As Lancia posts another respectable sales performance, where’s an automotive van Helsing when you need one?
I don’t know about you people but I’ve had just about enough of Lancia. I’m worn out from the serial indignities foisted upon this proud marque, sick to the eyeteeth of Sergio Marchionne’s platitudes and inaction. I just want the pain to end. But for those of us who’d prefer to see Lancia’s drooling remains smothered with its own pillow, the past two years have offered little by way of consolation.
Despite the abject failure of the Marchionne nuclear option and the withdrawal of everything apart from the entry-level Ypsilon, the junior Lancia flatly refuses to climb into its coffin. FCA sold a respectable 62,807 Ypsilon’s in 2014, and last year came close to matching that number with 59,374 finding homes; keeping the sole remaining Lancia within the minicar top-ten, ahead of Opel’s Adam and the Kia Picanto. These are remarkably resilient numbers for a marque in terminal decline and a model now five years into its (most likely) final foray. Especially given its well publicised December EuroNCAP score.
The Ypsilon’s sales performance suggests there remains a market for a small well-specified, stylish city-Lancia; not a huge shock when rivals do good business selling similar models themselves. Despite Fiat’s repeated assaults on the marque over past decades, Lancia still appears to stand for something and with PSA and Renault increasingly offering upmarket variants of their bread and butter models, might FCA be missing out on potentially decent margins by allowing the Ypsilon to wither on the vine? Margins I might add they’re unlikely to make selling 500’s and Panda’s.

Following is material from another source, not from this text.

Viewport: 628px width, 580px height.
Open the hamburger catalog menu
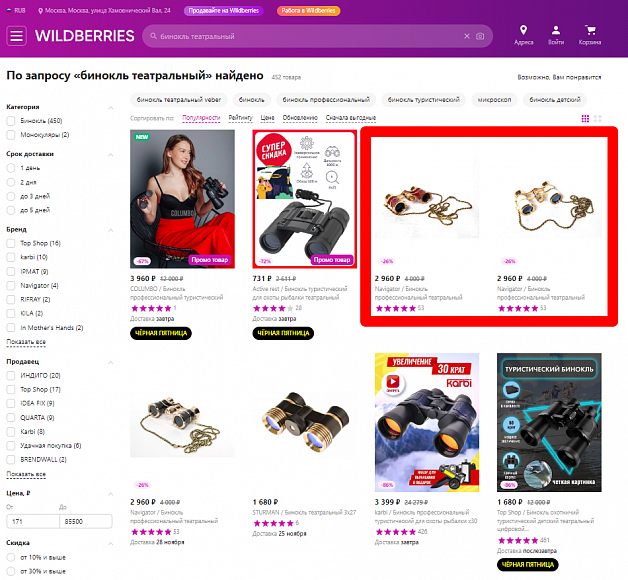(x=16, y=36)
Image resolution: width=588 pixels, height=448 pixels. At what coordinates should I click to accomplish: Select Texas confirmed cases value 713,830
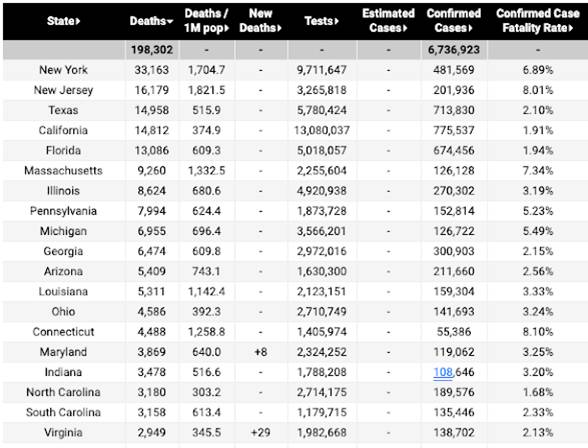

Fiat, largely due to their own stubborn intransigence have trapped themselves in a market where it’s impossible to make money. Obviously its too late for Lancia to be revived as a cohesive range of cars. Fiat utterly failed to redefine what it stood for anyway – instead producing a series of poorly targeted, undercooked flops. But could the Ypsilon mark a way forward for the marque? Surely a competently developed and styled replacement, on an up-to-date if slightly larger platform could prove a consistent seller and a credible rival to PSA’s DS3 at a price that would make FCA a few euros.
Of course, this presupposes the money, the will or the vision exists within FCA, which as we all know is categorically not the case. More likely they’ll wring out what half-life remains, leaving it on the market long after it’s outclassed, before closing the lid on Lancia forever, amidst weak promises of a revival once Fiat’s finances improve. Frankly, I wish they’d just put a stake through its heart and put us all out of our misery, but it seems that at FCA, even death takes place at glacial speed.